Iverson, Hoyas rout St. John's

January 25, 1995|By Kent Baker | Kent Baker,Sun Staff Writer

LANDOVER -- The anticipated shootout between the nation's most heralded freshmen never developed.

What happened last night at USAir Arena instead was that Georgetown delivered an old-fashioned whipping to a young and struggling St. John's team.

The 14th-ranked Hoyas, with Allen Iverson scoring 19 first-half points, took command 10 minutes into the game and rolled to an 88-71 Big East Conference win before 12,081.

Iverson did his part, playing all but three minutes after being slowed by a sprained ankle in the previous two games, both conference losses.

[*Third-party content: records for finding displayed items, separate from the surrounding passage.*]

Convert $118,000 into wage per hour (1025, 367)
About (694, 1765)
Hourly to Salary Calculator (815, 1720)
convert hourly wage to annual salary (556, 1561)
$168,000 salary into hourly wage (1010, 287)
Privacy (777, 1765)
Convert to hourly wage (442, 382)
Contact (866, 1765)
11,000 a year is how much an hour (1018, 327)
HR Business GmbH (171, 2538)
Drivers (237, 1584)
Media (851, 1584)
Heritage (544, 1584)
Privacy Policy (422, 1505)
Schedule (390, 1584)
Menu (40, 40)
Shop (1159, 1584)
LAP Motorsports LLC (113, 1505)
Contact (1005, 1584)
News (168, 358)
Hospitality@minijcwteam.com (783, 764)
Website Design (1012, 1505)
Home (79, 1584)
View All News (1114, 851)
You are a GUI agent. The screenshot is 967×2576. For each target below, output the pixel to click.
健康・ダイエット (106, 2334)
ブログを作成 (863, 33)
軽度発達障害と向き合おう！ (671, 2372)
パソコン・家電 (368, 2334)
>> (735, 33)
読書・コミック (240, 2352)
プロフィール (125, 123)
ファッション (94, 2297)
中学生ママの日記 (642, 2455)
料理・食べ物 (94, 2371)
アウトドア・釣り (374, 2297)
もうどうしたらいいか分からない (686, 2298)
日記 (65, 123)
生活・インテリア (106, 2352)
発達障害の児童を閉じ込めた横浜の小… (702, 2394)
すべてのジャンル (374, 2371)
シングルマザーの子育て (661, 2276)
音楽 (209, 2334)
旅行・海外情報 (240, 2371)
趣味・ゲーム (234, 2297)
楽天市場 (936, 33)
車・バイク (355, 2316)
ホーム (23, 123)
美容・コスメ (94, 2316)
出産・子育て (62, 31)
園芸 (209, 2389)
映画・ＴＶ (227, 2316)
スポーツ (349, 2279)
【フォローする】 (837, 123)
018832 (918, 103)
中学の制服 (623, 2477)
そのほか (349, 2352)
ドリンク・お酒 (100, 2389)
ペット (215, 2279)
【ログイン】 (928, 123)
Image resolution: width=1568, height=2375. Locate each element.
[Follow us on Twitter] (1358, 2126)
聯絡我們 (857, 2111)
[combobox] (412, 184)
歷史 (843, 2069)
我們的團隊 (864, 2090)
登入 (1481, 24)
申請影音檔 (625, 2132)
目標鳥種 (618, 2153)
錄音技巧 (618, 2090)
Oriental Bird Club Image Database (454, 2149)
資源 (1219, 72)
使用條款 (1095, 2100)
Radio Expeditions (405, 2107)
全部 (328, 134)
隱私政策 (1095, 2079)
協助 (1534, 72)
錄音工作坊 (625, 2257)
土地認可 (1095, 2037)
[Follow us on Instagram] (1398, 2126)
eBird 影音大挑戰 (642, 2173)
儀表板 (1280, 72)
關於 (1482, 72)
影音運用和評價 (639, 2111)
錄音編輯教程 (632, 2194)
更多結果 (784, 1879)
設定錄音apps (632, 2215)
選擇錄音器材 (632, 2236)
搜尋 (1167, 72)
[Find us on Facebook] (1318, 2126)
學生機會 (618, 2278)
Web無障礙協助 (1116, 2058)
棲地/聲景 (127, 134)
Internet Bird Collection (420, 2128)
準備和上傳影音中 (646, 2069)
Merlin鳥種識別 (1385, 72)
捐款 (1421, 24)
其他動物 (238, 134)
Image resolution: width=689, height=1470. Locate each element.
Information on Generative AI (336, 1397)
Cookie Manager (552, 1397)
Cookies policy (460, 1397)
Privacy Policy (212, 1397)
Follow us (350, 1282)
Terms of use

"The best part about this game is that Allen played 37 minutes," said Georgetown coach John Thompson. "He's been wanting to play all along. We looked at it in practice and it didn't look bad. I think he's now about 80 percent."

That was good enough during a first-half offensive spree that took the steam out of the Red Storm.

The Hoyas led 20-16 after St. John's freshman sensation Felipe Lopez's only basket of the first half, when Iverson took over. He scored 15 of Georgetown's next 22 points, capping the outburst with a three-pointer that made the score 42-27.

Iverson, who finished with 21, was seemingly everywhere at once, making two key steals, faking an opponent out of his path with a double-clutch move on the way to a layup and feeding the Hoyas' big men, who dominated inside.

Meanwhile, Lopez was shooting 1-for-6 from the field, having two attempts blocked by Don Reid and generally making no impact.

St. John's coach Brian Mahoney thought the mismatch up front hurt his team.

"Obviously, the biggest thing is their physical front line made our guys look very small," said Mahoney, whose team was out-rebounded 21-11 in the first half and 42-29 for the game. "I just didn't feel we competed. We practiced yesterday at the University of Maryland and competed better there. I guess it's just a confidence factor."

Georgetown (13-3, 6-2) ran its advantage to 60-34 three minutes into the second half, then fought off attempts by the Red Storm to overcome the deficit.

Three times St. John's closed within 11 points, with Lopez scoring 17 second-half points.

On the final occasion, at 75-64, Georgetown answered with seven straight points.

The defeat was the sixth in a row for St. John's (8-7, 2-6), which has not won since Jan. 4 at Providence.

Iverson said he approached the game "just like any other. I didn't want to come here and try to do too much and be a hero. We got a good run and we felt good with the lead we had at halftime. The idea was to come back out and not get careless and keep that lead."

The two freshmen chatted with each other during the pre-game shoot-around.

"What we talked about was positive things that didn't have anything to do with basketball," said Iverson. "It was about life."

Thompson was pleased with the team's balanced scoring (six players had at least nine points) and the 14 points and six rebounds of center Othella Harrington, who played just 21 minutes because of foul trouble.

Mahoney, who tried shaking up his lineup by playing freshman Tarik Turner at point guard, couldn't find much satisfaction in anything.

Turner, from Charlottesville, Va., was familiar with Iverson, having played with him in summer leagues.

Tarik did a terrific job trying to contain him and prevent him from breaking us down," Mahoney said of the matchup. "But there was no mystery there and Allen is very quick. It's hard to hold him down for long."